• [WORK TASK]: Could you set down exactly the lines in the records below between the line holding "Open the Use item colors dropdown" and the line holding "Task: Click the Səhifə", inclusive?

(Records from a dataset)

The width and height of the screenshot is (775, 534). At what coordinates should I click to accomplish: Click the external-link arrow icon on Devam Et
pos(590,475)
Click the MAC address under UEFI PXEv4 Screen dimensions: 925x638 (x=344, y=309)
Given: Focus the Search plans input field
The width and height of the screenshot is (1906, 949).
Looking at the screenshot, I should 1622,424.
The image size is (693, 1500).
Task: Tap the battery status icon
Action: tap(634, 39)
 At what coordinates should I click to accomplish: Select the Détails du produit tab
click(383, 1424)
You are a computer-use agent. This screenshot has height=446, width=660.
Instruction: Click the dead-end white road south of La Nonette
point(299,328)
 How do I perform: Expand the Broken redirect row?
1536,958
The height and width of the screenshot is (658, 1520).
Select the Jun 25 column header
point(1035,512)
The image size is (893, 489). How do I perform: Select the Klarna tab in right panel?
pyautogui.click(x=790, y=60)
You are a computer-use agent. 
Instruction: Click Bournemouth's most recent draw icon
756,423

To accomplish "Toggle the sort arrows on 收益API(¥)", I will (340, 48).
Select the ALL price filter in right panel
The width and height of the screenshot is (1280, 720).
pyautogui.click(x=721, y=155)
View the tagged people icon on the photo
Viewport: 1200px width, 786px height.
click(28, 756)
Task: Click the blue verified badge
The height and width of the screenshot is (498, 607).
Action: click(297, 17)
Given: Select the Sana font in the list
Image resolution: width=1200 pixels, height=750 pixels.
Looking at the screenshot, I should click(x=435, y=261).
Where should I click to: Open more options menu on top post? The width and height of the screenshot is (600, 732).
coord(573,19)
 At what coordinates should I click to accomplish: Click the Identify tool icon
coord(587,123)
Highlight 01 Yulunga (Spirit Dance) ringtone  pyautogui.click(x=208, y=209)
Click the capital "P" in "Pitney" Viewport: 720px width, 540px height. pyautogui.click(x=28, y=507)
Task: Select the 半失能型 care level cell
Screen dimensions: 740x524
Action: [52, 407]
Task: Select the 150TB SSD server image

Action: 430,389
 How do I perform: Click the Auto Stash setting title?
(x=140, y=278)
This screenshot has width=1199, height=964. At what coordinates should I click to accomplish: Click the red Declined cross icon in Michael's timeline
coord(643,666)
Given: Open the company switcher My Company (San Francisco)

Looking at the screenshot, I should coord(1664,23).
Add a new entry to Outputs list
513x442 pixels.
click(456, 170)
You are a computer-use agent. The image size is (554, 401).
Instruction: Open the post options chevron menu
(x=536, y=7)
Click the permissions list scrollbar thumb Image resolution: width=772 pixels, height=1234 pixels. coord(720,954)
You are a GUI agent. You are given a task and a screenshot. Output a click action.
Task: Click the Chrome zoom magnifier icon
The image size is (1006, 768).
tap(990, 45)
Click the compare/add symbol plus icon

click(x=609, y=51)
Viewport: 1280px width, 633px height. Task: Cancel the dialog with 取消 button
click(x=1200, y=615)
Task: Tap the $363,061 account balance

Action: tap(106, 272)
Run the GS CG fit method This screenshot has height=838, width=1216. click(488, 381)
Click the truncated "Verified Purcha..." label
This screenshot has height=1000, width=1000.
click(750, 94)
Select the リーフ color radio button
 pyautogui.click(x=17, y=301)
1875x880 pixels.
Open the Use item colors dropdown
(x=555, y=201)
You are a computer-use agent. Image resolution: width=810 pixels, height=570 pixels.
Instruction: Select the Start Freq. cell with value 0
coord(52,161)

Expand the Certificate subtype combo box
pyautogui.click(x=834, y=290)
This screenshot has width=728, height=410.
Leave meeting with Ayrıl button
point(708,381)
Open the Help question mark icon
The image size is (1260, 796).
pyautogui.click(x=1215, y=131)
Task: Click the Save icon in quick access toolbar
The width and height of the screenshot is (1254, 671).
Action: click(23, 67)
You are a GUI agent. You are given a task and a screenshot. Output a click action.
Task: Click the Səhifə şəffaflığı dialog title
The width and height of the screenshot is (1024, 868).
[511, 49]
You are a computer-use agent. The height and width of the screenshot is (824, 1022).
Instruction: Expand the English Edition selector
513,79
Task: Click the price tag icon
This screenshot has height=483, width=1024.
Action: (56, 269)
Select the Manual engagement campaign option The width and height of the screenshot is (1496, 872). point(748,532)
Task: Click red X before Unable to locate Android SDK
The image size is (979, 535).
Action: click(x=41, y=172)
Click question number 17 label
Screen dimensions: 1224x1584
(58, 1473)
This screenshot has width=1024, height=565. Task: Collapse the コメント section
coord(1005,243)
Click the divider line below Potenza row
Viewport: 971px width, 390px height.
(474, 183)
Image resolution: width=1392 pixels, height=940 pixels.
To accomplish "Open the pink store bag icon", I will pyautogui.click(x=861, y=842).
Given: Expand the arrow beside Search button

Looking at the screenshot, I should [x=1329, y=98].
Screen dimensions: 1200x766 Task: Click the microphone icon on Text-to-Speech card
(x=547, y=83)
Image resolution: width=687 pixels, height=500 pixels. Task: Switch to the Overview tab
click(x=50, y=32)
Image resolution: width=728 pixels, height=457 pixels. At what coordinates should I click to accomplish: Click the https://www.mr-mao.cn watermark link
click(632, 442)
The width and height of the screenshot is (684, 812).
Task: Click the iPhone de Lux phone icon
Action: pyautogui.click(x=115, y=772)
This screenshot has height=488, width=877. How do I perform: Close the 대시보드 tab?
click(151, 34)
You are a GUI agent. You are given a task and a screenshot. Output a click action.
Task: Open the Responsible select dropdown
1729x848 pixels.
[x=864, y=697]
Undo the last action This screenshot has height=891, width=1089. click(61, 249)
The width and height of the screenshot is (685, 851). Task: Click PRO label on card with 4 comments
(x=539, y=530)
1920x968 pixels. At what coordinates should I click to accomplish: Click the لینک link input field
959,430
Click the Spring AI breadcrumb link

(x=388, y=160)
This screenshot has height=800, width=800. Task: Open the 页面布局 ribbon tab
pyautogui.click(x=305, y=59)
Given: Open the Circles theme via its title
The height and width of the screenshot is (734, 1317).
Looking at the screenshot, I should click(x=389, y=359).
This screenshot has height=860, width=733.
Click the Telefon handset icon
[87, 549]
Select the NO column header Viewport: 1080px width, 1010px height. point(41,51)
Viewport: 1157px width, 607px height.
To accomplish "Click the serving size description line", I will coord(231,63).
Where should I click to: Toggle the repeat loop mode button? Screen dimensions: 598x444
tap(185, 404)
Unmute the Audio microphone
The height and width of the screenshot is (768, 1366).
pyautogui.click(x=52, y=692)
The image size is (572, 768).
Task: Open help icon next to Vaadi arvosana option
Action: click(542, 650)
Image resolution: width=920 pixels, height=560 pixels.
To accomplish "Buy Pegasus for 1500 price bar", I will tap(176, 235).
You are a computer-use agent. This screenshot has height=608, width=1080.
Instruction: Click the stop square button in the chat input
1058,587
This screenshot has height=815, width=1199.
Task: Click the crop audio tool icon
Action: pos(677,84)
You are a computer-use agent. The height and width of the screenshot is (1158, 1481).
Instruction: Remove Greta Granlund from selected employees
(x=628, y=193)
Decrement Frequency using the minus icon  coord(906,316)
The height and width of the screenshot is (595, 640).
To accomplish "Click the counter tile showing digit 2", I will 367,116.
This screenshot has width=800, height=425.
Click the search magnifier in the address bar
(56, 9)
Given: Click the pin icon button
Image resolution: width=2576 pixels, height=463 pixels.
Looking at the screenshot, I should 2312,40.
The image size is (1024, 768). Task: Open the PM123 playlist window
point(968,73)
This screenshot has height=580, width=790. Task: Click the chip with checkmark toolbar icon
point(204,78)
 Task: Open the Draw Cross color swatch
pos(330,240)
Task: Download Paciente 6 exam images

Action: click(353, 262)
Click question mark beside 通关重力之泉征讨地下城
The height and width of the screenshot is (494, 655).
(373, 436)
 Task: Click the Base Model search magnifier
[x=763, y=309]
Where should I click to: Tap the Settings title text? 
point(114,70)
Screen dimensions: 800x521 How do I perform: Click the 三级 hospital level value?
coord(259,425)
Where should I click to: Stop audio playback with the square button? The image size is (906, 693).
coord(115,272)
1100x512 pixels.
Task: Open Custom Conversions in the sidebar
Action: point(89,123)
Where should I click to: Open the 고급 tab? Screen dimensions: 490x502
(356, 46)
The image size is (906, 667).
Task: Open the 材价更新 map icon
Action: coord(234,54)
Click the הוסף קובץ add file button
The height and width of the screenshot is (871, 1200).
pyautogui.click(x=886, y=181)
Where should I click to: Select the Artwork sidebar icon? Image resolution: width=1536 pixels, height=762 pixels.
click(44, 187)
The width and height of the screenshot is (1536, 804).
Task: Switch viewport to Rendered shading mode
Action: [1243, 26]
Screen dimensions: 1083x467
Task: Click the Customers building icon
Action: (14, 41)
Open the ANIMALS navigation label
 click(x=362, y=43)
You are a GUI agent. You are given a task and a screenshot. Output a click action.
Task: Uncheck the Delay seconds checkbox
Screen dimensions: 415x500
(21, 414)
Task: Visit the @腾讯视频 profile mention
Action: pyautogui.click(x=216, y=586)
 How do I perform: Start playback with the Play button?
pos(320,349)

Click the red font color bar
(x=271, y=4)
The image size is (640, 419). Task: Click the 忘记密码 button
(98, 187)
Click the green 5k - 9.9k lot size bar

• [ANSWER SPACE]:
Open the Use item colors dropdown
(x=555, y=201)
You are a computer-use agent. Image resolution: width=810 pixels, height=570 pixels.
Instruction: Select the Start Freq. cell with value 0
coord(52,161)

Expand the Certificate subtype combo box
pyautogui.click(x=834, y=290)
This screenshot has width=728, height=410.
Leave meeting with Ayrıl button
point(708,381)
Open the Help question mark icon
The image size is (1260, 796).
pyautogui.click(x=1215, y=131)
Task: Click the Save icon in quick access toolbar
The width and height of the screenshot is (1254, 671).
Action: click(23, 67)
You are a GUI agent. You are given a task and a screenshot. Output a click action.
Task: Click the Səhifə şəffaflığı dialog title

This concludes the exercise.